Return every line from the records below in which the word "agent" is found.

------------------------------------------------------------

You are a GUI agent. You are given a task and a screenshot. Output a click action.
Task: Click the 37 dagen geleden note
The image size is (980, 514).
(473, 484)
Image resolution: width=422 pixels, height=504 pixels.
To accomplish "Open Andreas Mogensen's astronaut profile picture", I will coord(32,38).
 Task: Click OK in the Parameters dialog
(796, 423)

------------------------------------------------------------

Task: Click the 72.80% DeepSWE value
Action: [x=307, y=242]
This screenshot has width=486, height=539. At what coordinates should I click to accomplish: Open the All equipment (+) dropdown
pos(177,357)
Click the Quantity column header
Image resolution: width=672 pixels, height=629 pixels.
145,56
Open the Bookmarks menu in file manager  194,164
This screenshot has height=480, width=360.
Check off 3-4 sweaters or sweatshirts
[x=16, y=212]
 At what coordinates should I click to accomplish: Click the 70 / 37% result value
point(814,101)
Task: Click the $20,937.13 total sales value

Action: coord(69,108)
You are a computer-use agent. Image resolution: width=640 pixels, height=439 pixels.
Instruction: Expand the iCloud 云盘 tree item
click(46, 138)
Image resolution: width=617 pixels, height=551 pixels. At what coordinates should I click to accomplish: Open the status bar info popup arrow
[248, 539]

------------------------------------------------------------

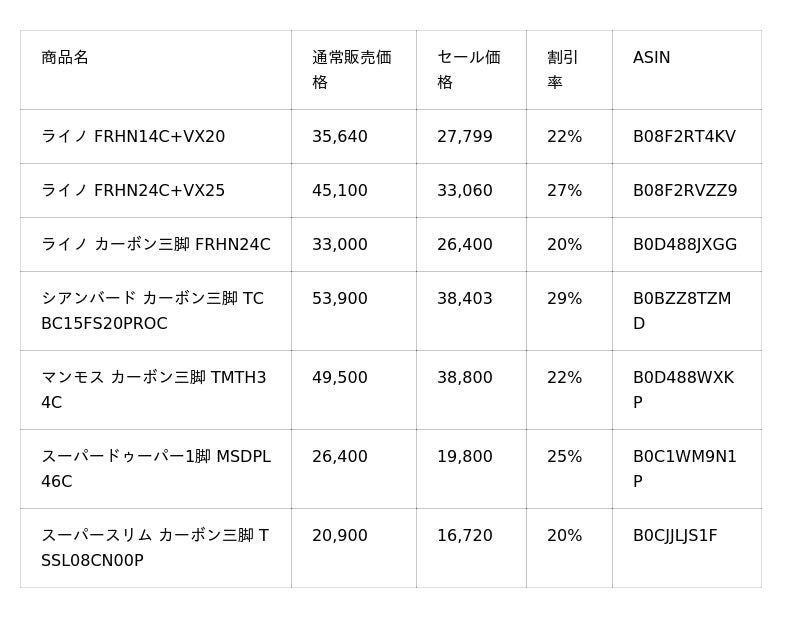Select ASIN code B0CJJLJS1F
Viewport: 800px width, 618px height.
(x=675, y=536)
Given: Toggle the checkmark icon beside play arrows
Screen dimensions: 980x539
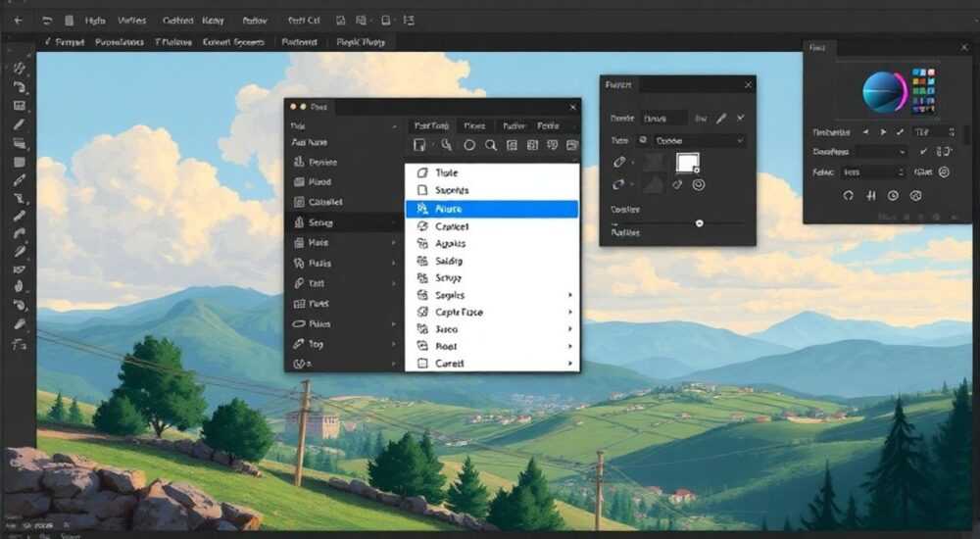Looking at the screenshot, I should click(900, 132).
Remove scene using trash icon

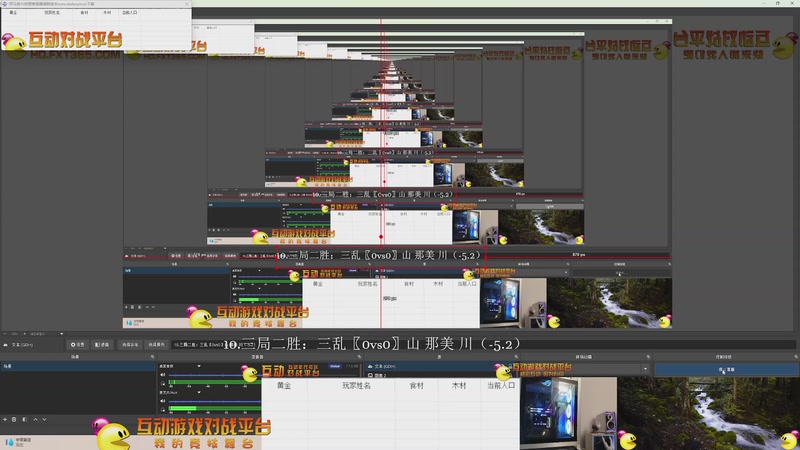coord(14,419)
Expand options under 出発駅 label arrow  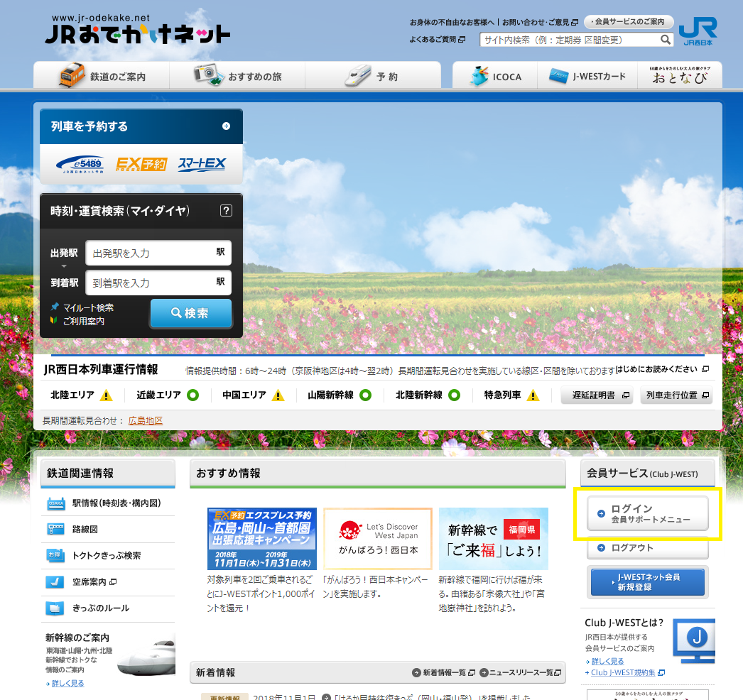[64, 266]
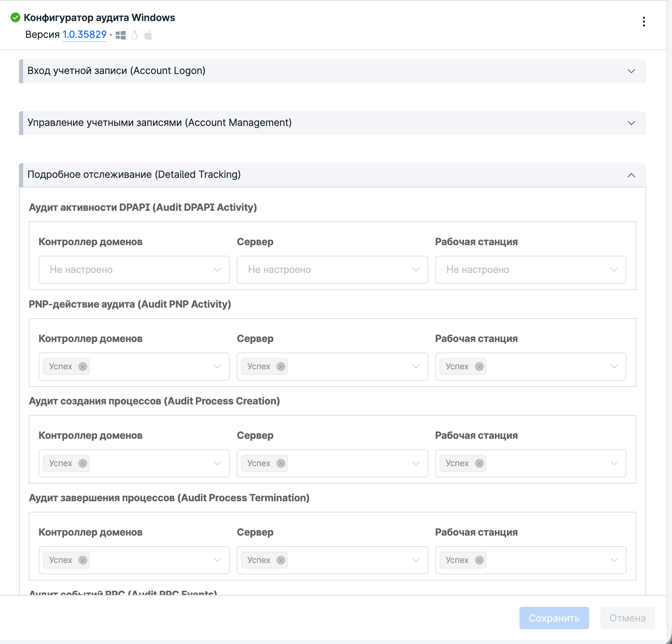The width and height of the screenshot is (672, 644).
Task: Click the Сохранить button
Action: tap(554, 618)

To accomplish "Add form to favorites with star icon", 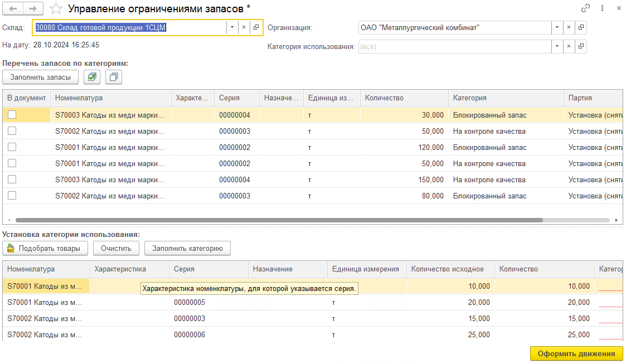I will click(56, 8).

------------------------------------------------------------

Your response —
You are a GUI agent. You are given a task and a screenshot. Output a click action.
You are a computer-use agent. Image resolution: width=640 pixels, height=439 pixels.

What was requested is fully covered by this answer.